High-velocity oxy–fuel (HVOF) thermal spraying system is a highly promising technique for applying durable coatings on structural materials for corrosive and high temperature environments in advanced ultrasupercritical coal-fired (AUSC) boilers, steam turbines, and gas turbines. HVOF thermal spraying is the preferred method for producing coatings with low porosity and high adhesion. The HVOF thermal spray process has demonstrated to be one of the most efficient techniques to deposit high performance coatings at moderate cost. A computational fluid dynamics (CFD) model has been developed to predict gas dynamic behavior in a HVOF thermal spray gun in which non-premixed oxygen and methane are burnt in a combustion chamber linked to a parallel-sided converging-diverging nozzle.

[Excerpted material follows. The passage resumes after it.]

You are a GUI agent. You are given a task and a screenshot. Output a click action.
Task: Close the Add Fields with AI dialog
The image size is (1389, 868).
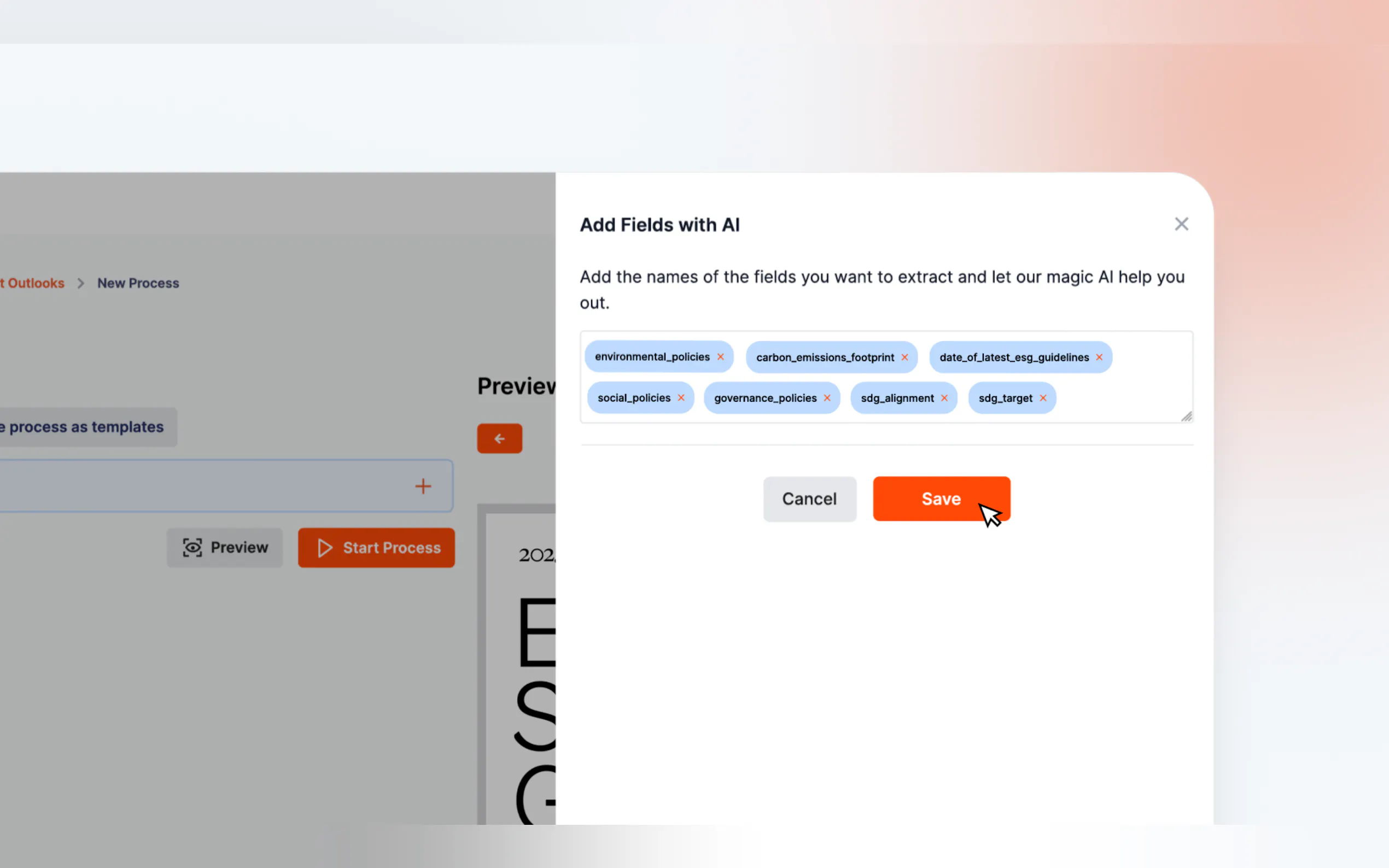click(1181, 224)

The CFD analysis is applied to investigate axisymmetric, steady-state, turbulent, compressible, chemically reacting, subsonic and supersonic flow inside and outside the gun. The gas axial velocity, axial temperature, static pressure and Mach number distributions are presented for various locations inside and outside the gun. The calculated results show that the most sensitive parameters affecting the process are the equivalence ratio and total gas flow rate. Gas dynamic behavior along the centerline of the gun depends on both total gas flow rate and equivalence ratio. The numerical simulations show that the gas axial velocity, axial temperature, static pressure and Mach number distribution depend on both flow rate and equivalence ratio. The maximum velocity, temperature, and pressure are achieved at the highest flow rate and/or richest equivalence ratio. In addition, the results reported in this paper illustrate that the numerical simulation can be one of the most powerful and beneficial tools for the HVOF thermal spray system design, optimization and performance analysis.